_Challenge_. Revise every line of the material below, replacing each "How do I perform" with "How can I do" and keeping all other text unchanged. Leave the pictures out of your answer.

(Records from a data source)
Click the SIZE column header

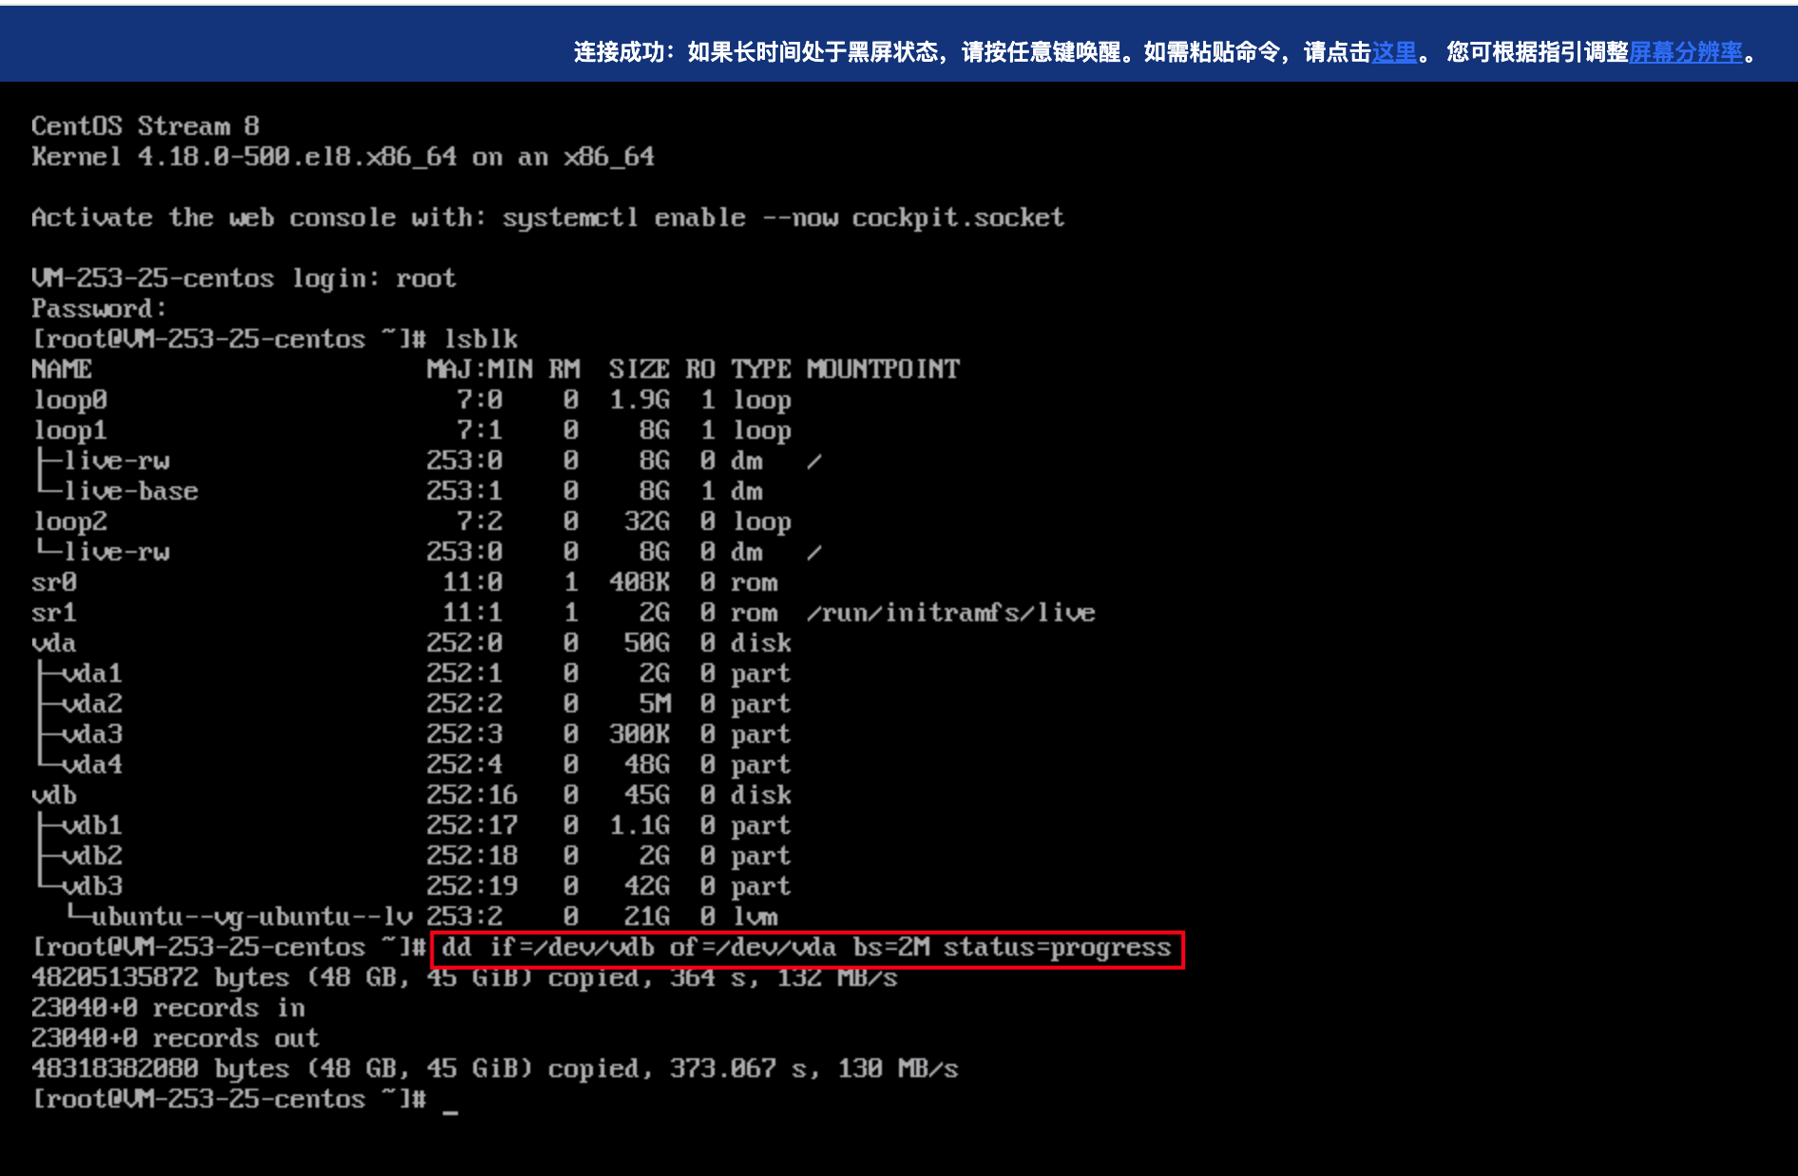coord(639,370)
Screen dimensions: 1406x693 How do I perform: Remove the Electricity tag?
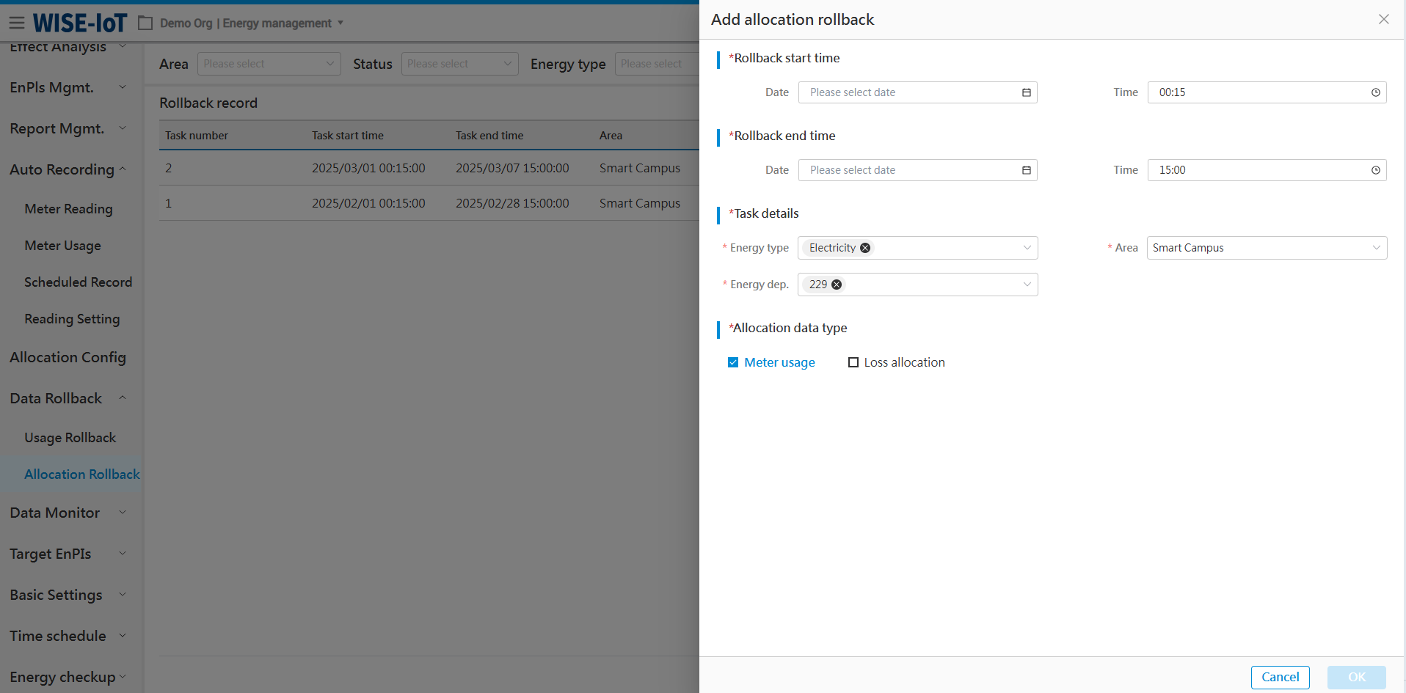tap(865, 248)
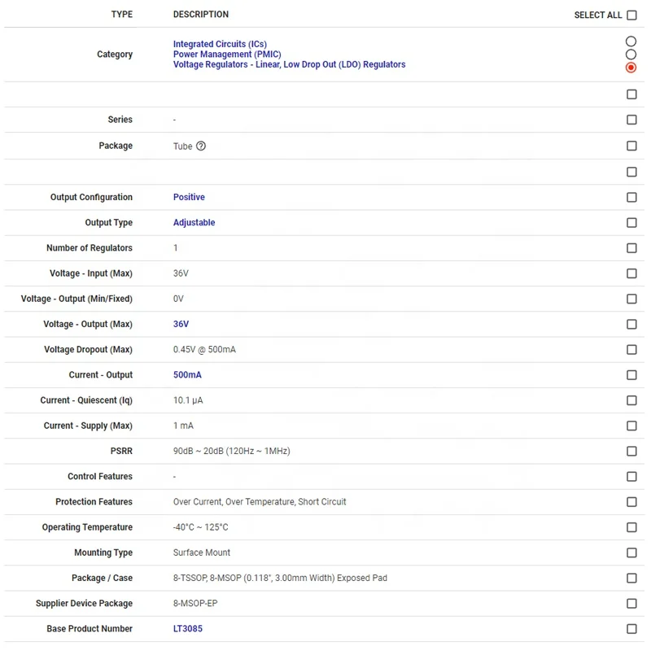The image size is (651, 651).
Task: Click the Positive output configuration link
Action: tap(189, 197)
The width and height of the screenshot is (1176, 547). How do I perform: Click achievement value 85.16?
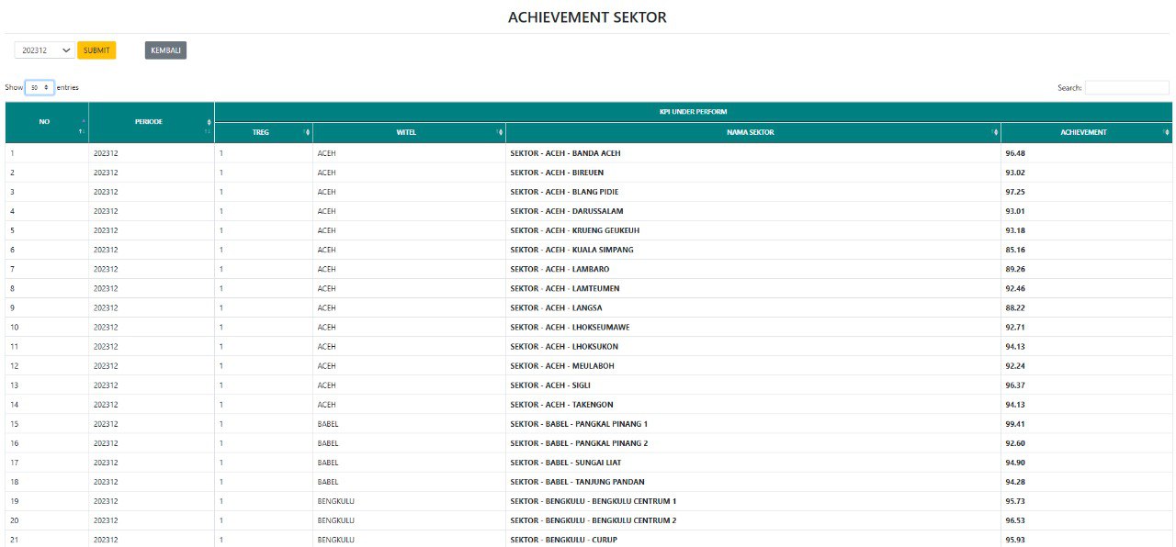(1015, 250)
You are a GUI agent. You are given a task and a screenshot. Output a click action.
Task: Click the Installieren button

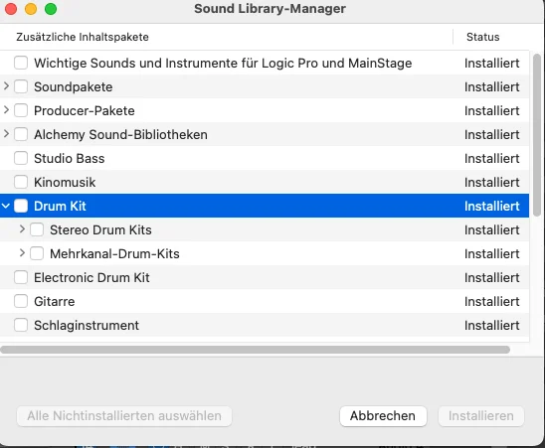point(481,416)
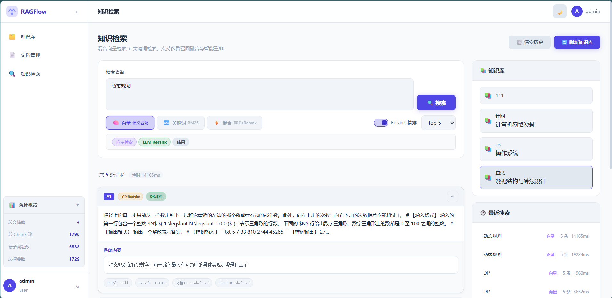Open 知识库 from the sidebar folder icon

pos(12,37)
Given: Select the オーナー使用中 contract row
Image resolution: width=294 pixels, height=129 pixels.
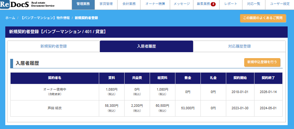Looking at the screenshot, I should [x=146, y=92].
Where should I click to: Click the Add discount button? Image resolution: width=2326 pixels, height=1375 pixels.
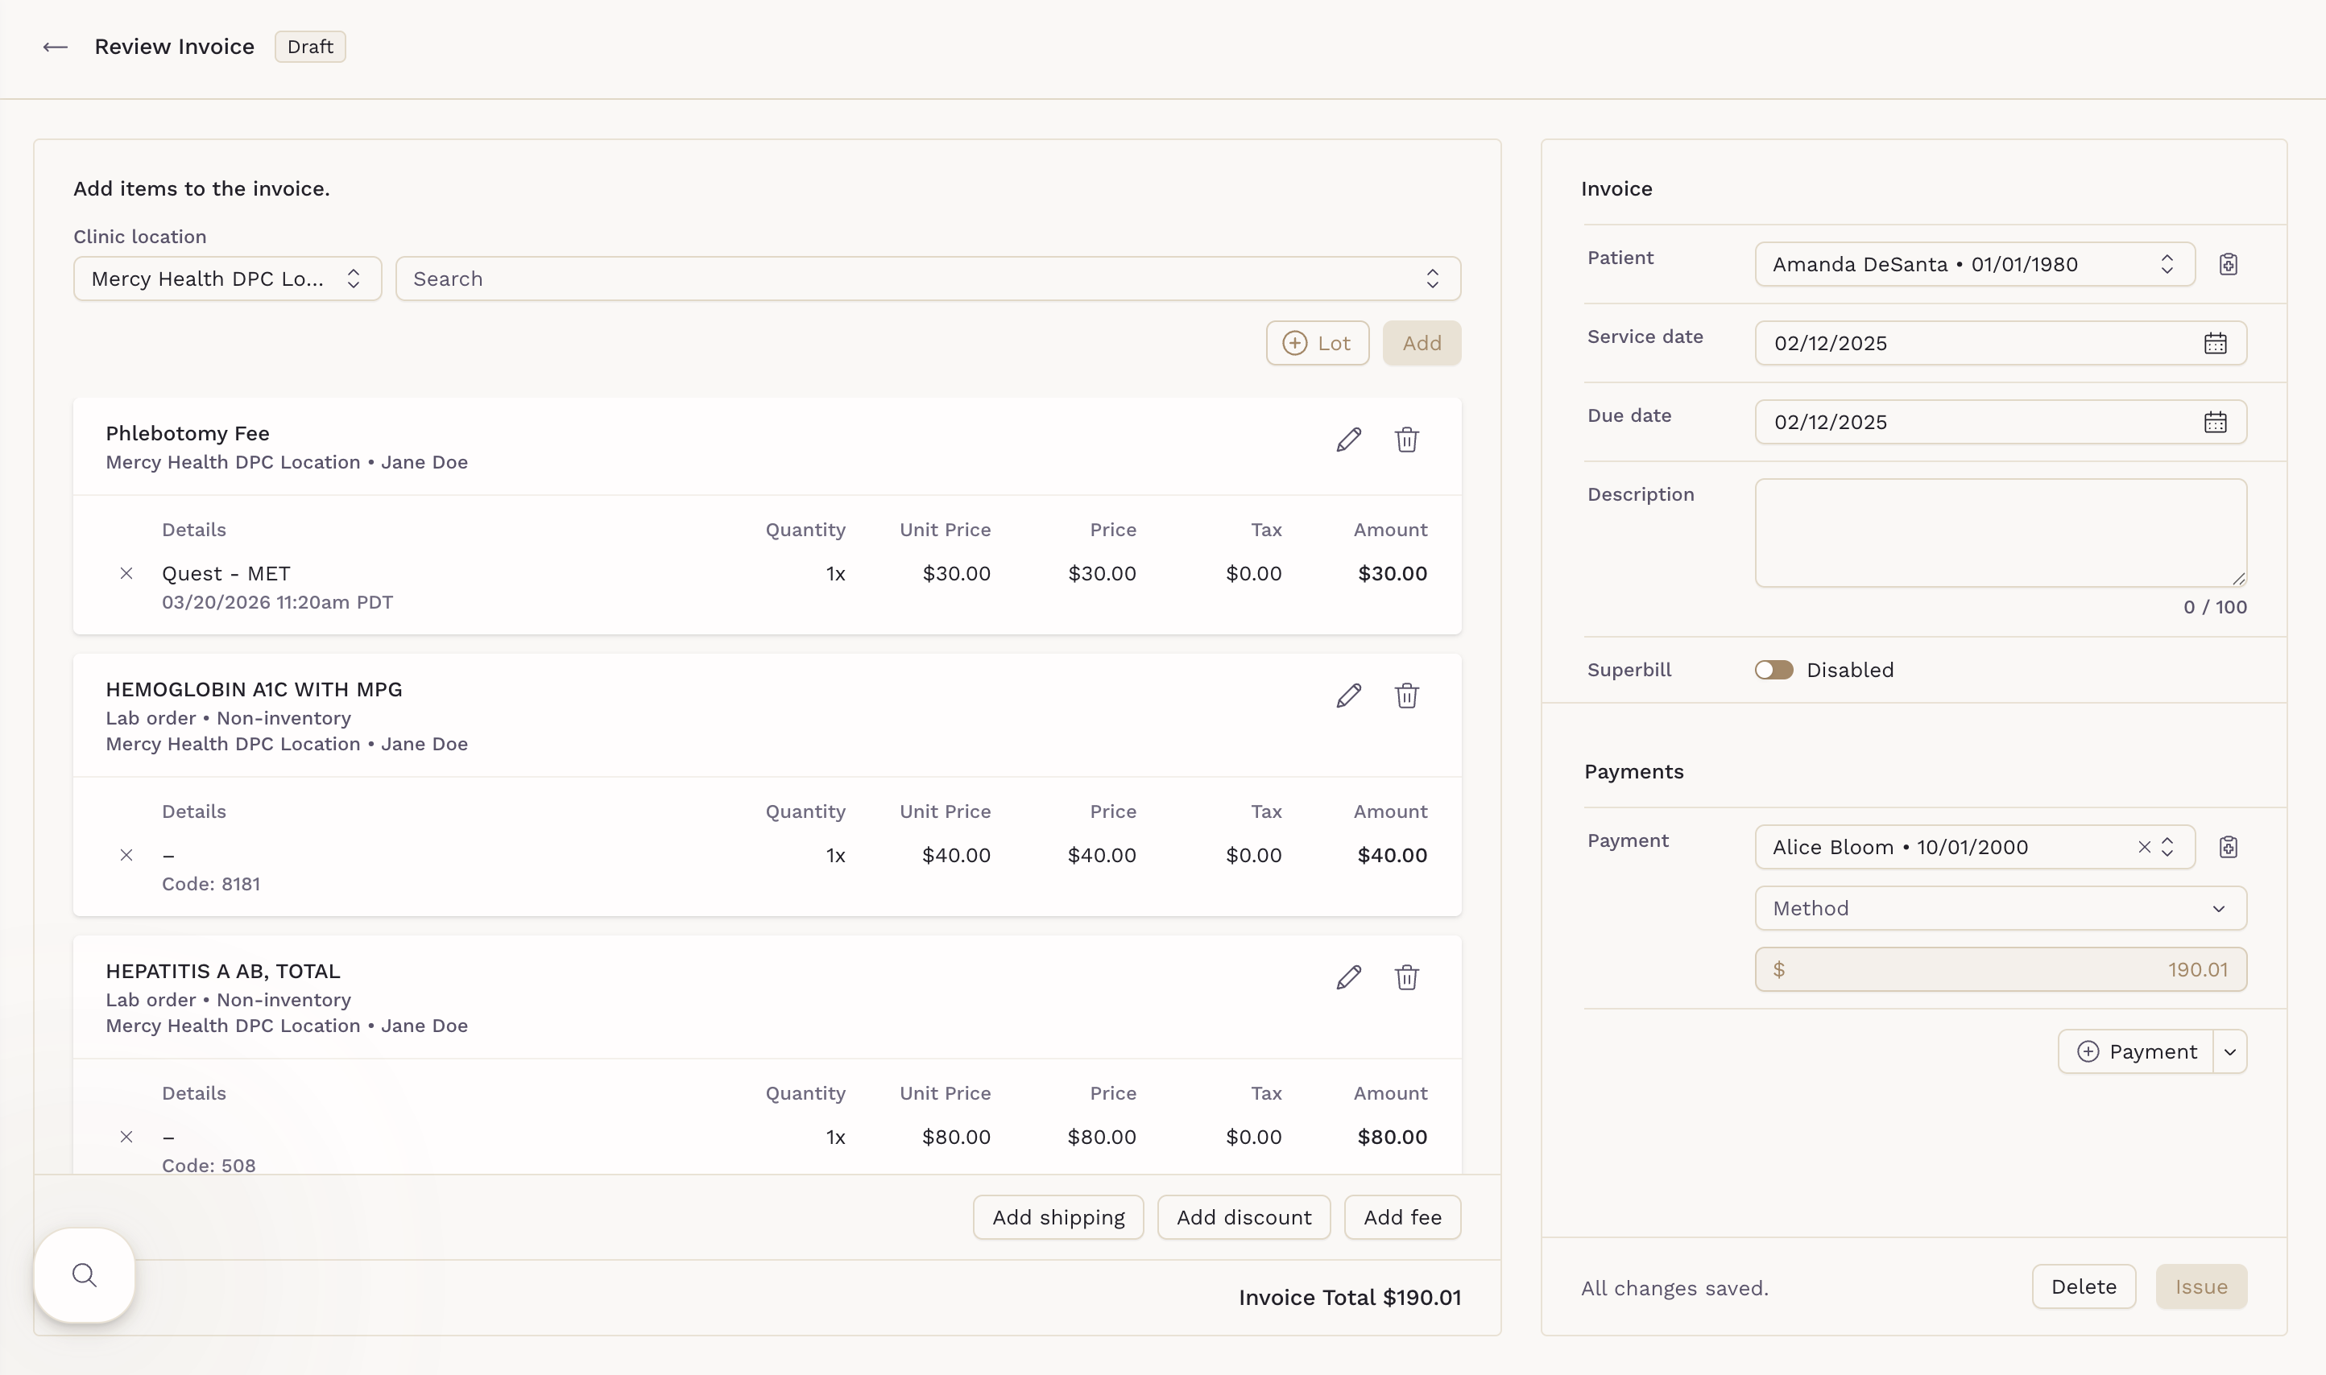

_Output of the exercise_.
Click the SIZE column header

coord(639,370)
Screen dimensions: 1406x693 How can I do: Remove the Electricity tag?
tap(865, 248)
The image size is (651, 651).
Task: Click the Positive output configuration link
Action: tap(189, 197)
The width and height of the screenshot is (1176, 547). How can I do: Click achievement value 85.16?
(1015, 250)
You are a GUI agent. You are given a task and a screenshot. Output a click action.
Task: Click the Installieren button

point(481,416)
Open 知识库 from the sidebar folder icon

pos(12,37)
Given: Select the オーナー使用中 contract row
Image resolution: width=294 pixels, height=129 pixels.
Looking at the screenshot, I should [x=146, y=92].
Where should I click to: Click the Add discount button? Image resolution: width=2326 pixels, height=1375 pixels.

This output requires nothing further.